Members of the Senate Armed Services Committee (SASC) expressed concern during a March 5 hearing over the cybersecurity of U.S. Transportation Command’s industry partners.
Sen. Angus King (I-Maine) asked new TRANSCOM Commander Army Gen. Stephen Lyons to consider performing “red team” exercises to identify security flaws in the systems of the command’s transportation and logistics partners.
“I would urge you to consider that as an option. … It has a way of waking people up when a skull and crossbones appears on the CEO’s computer,” King said.
Sen. Marsha Blackburn (R-Tenn.) referred to a 2014 Senate probe that found that Chinese hackers had successfully infiltrated U.S. Transportation Command’s networks about 20 times.
Lyons, who assumed responsibility of U.S. Transportation Command in August 2018, said the cyber resiliency of its private sector partners is “a significant challenge.”
“I would admit to you, if an advanced persistent threat actor were on their systems today, it would be problematic,” he said. TRANSCOM is working with its industry partners to improve their cybersecurity processes, including requiring self-assessments, fine-tuning contractual language and ensuring compliance with National Institute of Standards and Technology (NIST) standards, Lyons added.

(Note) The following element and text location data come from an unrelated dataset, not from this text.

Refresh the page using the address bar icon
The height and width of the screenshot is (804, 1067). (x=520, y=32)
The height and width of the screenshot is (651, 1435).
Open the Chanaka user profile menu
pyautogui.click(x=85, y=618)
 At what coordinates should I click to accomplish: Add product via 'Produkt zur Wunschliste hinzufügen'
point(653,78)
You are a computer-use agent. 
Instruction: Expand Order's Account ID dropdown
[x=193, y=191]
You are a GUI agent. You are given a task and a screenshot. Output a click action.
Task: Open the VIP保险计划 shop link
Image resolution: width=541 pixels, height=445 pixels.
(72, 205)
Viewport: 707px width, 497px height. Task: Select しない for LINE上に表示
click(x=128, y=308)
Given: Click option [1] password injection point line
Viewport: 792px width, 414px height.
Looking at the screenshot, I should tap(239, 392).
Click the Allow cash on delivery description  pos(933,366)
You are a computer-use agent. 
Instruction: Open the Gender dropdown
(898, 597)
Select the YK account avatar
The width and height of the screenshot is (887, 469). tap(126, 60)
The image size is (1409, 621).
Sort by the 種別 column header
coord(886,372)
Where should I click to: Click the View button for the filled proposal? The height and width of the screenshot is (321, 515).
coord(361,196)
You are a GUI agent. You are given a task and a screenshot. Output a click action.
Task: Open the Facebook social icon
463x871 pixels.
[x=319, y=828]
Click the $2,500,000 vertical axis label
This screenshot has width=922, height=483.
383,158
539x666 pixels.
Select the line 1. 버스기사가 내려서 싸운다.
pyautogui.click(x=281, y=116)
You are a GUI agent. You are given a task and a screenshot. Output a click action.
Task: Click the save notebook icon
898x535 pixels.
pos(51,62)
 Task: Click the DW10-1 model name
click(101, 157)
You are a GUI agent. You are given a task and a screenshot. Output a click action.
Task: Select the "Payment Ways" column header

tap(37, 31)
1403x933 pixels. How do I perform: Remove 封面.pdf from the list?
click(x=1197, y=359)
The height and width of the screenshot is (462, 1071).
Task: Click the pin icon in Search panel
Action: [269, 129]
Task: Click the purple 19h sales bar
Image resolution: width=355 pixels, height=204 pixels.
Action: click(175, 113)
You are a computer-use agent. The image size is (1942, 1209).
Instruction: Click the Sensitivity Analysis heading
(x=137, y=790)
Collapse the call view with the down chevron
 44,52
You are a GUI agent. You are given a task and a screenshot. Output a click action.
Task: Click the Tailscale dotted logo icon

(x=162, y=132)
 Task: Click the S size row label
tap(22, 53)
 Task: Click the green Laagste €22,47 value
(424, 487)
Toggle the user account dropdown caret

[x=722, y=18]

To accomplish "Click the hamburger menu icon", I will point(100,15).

The Pentagon is working to build a better process for certifying industry partners for cyber compliance by the end of 2019, the department’s assistant secretary of defense for acquisition, Kevin Fahey, said last month at a National Defense Industrial Association event in Washington, D.C (Defense Daily, Feb. 13). The plans currently include a cyber “scorecard” to rate companies on their successful compliance and eventually develop a credit score-like system to indicate a supplier’s level of cyber readiness related to DoD standards, he said at the time.